However, the time window in which duplicate computation can be requested may be arbitrarily small. e.g. I could get a thousand or a million messages requesting the same expensive computation at the same instant for all practical purposes.
There is a commercial product called Gigaspaces that supposedly handles this situation.
However there seems to be no framework support for dealing with duplicate work requests in Akka at the moment. Given that the Akka framework already has access to all the messages being routed through the framework, it seems that a framework solution could make a lot of sense here.
Here is what I am proposing for the Akka framework to do:
1. Create a trait to indicate a type of messages (say, "ExpensiveComputation" or something similar) that are to be subject to the following caching approach.
2. Smartly (hashing etc.) identify identical messages received by (the same or different) actors within a user-configurable time window. Other options: select a maximum buffer size of memory to be used for this purpose, subject to (say LRU) replacement etc. Akka can also choose to cache only the results of messages that were expensive to process; the messages that took very little time to process can be re-processed again if needed; no need to waste precious buffer space caching them and their results.
3. When identical messages (received within that time window, possibly "at the same time instant") are identified, avoid unnecessary duplicate computations. The framework would do this automatically, and essentially, the duplicate messages would never get received by a new actor for processing; they would silently vanish and the result from processing it once (whether that computation was already done in the past, or ongoing right then) would get sent to all appropriate recipients (immediately if already available, and upon completion of the computation if not). Note that messages should be considered identical even if the "reply" fields are different, as long as the semantics/computations they represent are identical in every other respect. Also note that the computation should be purely functional, i.e. free from side-effects, for the caching optimization suggested to work and not change the program semantics at all.
If what I am suggesting is not compatible with the Akka way of doing things, and/or if you see some strong reasons why this is a very bad idea, please let me know.
Thanks,
Is Awesome, Scala

What you are asking is not dependent on the Akka framework but rather it's how you architect your actors and messages. First ensuring that your messages are immutable and have an appropriately defined identities via the equals/hashCode methods. Case classes give you both for free however if you have actorRefs embedded in the message for reply purposes you will have to override the identity methods. The case class parameters should also have the same properties recursively (immutable and proper identity).
Secondly you need to figure out how the actors will handle storing and identifying current/past computations. The easiest is to uniquely map requests to actors. This way that actor and only that actor will ever process that specific request. This can be done easily given a fixed set of actors and the hashCode of the request. Bonus points if the actor set is supervised where the supervisor is managing the load balancing/mapping and replacing failed actors ( Akka makes this part easy ).
Finally the actor itself can maintain a response caching behavior based on the criteria you described. Everything is thread safe in the context of the actor so a LRU cache keyed by the request itself ( good identity properties remember ) is easy with any type of behavior you want.

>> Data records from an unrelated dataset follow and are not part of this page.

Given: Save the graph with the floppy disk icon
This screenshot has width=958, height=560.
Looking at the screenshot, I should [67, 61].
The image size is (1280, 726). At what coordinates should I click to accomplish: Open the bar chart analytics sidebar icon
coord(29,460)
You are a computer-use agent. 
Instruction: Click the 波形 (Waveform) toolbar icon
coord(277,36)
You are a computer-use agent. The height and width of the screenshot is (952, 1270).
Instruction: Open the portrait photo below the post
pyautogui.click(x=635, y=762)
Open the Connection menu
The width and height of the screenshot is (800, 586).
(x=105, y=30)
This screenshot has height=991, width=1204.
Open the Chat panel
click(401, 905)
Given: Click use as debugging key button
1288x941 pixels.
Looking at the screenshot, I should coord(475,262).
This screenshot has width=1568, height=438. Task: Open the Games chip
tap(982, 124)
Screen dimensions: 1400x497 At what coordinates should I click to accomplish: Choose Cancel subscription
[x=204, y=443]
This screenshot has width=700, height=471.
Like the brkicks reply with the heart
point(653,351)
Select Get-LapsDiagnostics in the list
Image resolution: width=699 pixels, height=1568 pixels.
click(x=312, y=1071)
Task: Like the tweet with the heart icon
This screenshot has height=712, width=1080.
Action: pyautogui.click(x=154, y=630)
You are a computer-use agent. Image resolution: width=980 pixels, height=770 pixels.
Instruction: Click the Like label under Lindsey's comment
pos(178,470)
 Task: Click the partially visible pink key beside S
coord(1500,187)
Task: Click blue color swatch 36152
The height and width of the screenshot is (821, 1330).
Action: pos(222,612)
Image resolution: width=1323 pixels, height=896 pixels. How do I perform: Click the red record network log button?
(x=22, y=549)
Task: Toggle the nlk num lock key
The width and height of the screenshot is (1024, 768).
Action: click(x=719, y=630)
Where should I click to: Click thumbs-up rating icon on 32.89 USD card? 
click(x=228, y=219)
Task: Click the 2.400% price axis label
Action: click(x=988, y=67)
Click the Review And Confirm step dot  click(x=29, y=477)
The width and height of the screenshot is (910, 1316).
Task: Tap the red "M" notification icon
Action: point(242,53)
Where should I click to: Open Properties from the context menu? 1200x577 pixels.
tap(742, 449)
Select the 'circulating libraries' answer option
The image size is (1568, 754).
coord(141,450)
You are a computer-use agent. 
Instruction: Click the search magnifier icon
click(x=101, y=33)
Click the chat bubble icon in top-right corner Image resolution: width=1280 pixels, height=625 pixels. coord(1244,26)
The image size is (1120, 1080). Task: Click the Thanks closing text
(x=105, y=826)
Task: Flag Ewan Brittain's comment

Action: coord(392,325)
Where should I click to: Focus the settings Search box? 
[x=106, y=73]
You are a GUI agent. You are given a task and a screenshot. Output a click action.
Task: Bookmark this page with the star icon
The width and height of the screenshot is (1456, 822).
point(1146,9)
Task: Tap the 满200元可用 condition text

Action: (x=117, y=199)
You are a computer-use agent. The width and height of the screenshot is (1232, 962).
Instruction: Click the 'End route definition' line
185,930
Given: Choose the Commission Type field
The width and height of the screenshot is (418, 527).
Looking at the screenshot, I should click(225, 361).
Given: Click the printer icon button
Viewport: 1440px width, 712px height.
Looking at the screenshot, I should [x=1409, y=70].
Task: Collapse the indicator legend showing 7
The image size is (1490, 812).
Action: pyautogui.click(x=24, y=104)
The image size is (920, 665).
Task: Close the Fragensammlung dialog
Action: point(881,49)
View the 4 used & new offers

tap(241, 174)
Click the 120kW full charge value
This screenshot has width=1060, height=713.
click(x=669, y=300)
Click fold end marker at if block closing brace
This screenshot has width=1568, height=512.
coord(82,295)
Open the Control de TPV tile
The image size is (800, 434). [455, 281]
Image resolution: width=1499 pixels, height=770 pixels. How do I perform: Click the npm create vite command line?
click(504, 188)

As Neil says, this is not really framework functionality, it's rather trivial to implement this and even abstract it into it's own trait.
trait CachingExpensiveThings { self: Actor =>
val cache = ...
def receive: Actor.Receive = {
case s: ExpensiveThing => cachedOrCache(s)
}
def cacheOrCached(s: ExpensiveThing) = cache.get(s) match {
case null => val result = compute(s)
cache.put(result)
self.reply_?)(result)
case cached => self.reply_?)(cached)
}
def compute(s: ExpensiveThing): Any
}
class MyExpensiveThingCalculator extends Actor with CachingExpensiveThings {
def compute(s: ExpensiveThing) = {
case l: LastDigitOfPi => ...
case ts: TravellingSalesman => ...
}
}

I do not know if all of these responsibilities should be handled only by the Akka. As usual, it all depends on the scale, and in particular - the number of attributes that defines the uniqueness of the message.
In case of cache mechanism, already mentioned approach with uniquely mapping requests to actors is way to go especially that it could be supported by the persistency.
In case of identity, instead of checking simple equality (which may be bottleneck) I will rather use graph based algorithm like signal-collect.

Related

Correct aproach to model network interaction in Enterprise Architect

I have a class Actor whose instances send/receive network messages. (E.g. each instance of that class is part of a different process running on a different physical machine.) The network messages are serialized instances of classes MessageA and MessageB whose attributes are sent over the wire. An incoming message is handled by a callback method method of my Actor class. An ougoing message is triggered by calling a method of my Actor class.
Hence, I started to model this situation in a class diagram like this:
The network messages are "signals" in EA term, i.e. classes with a special prototype (for succinctness the attributes are left out)
My Actor-class is an usual class in EA with four corresponding methods
Now, I want to model a typical interaction and started to draw the following sequence diagram:
The messages are no methods invocations, but are asynchronous and have kind "signal" which allows me to assign them the correct message type.
However, I wonder how I model
the fact that a message with payload MessageA is handled by onMessageAReceived
that method sendMessageA emits a message with payload MessageA
(Note: In terms of my implementation it is correct, that sendMessageA returns void, because sending a network message is asynchronous, offloaded to the underlying OS and the method returns to its callee after having send the message.)
in the sequence diagram.
Maybe, my whole approach is completely wrong and I am trying to model something which cannot be modeled like that. In that case some pointers to the correct approach are highly welcome.
Of course there's more than one way to model this (and it does not depend on the tool EA). So, you should ask which audience you are talking to, repsectively which their domain is basically.
Technical
A SD is well suited to show a physical transport. In that case you concentrate on the way how messages are sent. In this case you will have the physical operations shown as messages. E.g. using sockets, it would be some (a-)synchronous send(message) which assures that the content message is transported from A to B. This could be at any level of technical implementation from rough to single CRCs being sent (or how the operation is internally built to ensure packages are not lost).
Logical
In order to show a more logical aspect it's a good idea to have components (being deployed on multiple hardware) having ports (realizing some interface) along which you have an information flow (which is a connector you will find in EA) that can transport something (that is your message classes).
Overview
You might want to describe both aspects in your model. But likely you will have the focus on the one or other part depending on your overall domain.
There is no single way to model something. Models are always abstraction which is why we create models. They shall show reality, but more light weight.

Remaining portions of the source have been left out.